Coping with email overload

Spam happens, says David Ludlow.

Written by David Ludlow

You log in via the leased line at work. At home it's broadband. Abroad your laptop is connected to a mobile phone. In hotels the phone is connected to a unified messaging server. Everywhere else the personal digital assistant comes out to play.

And when we can't connect directly, we get information sent to us by email, by phone, by fax. We want information now and we want it tailored just for us.

We tick boxes on websites stating our interest. On servers we create digital replicas of ourselves, processing information that fits our profile.

There we sit next to thousands of other cyber clones. Some of them are real, some don't even exist, many are duplicates of people who have lost their passwords.

Marketing people in fancy suits will write this up as 'better dissemination of information'. That's usually when they try to help.
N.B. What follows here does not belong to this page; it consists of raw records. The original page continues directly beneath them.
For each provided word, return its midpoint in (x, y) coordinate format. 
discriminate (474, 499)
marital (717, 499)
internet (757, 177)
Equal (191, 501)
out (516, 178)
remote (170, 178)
Suddenly, the information that we deem of interest is no longer good enough. Now we have to be sent emails about products and services 'that might be of interest'.

We are children. The computer is god. But what does all this give us? We don't get anything important. There will be no email saying: 'World ends'. No SMS from above reading: 'U R Ded, C U l8r'. We don't feel smarter. We don't feel like we know everything. We feel lost. We feel threatened.
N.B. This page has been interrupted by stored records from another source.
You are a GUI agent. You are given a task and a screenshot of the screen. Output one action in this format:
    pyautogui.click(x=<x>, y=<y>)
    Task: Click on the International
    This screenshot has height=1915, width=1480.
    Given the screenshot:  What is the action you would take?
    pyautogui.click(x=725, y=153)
But, clearly, it's our fault. There are surveys to prove it. There are products to prevent it. There are statistics. And statistics are proof of everything.

Statistics say that 33 per cent of email is useless, 66 per cent of companies have a spam problem, 52 per cent of users waste two man-hours each year dealing with their email, and 29 per cent of cat owners are more likely to get junk mail. The analyst reports say it all. But how do they tell us? Through email.

But, they say, better spam management will save us all. This is our Grail. But is it a fake quest, a waste of our time?

Statistics can always be called into question. How often do they tell us something we don't already know? The solution is fine in principle, but how do we deal better with spam? With filters? With better management? With a magic Smurf?

The answers aren't clear. Spam happens. For every server blocked another one takes its place. For every message identified and blocked, there are 10 more to take its place. For every 'helpful' email telling us about it, there's the Delete key.

I don't like any kind of bulk email but I don't worry about it, just as I don't worry about throwing away junk mail posted through my door. And I don't see a lot of surveys showing how much of my life I waste doing that.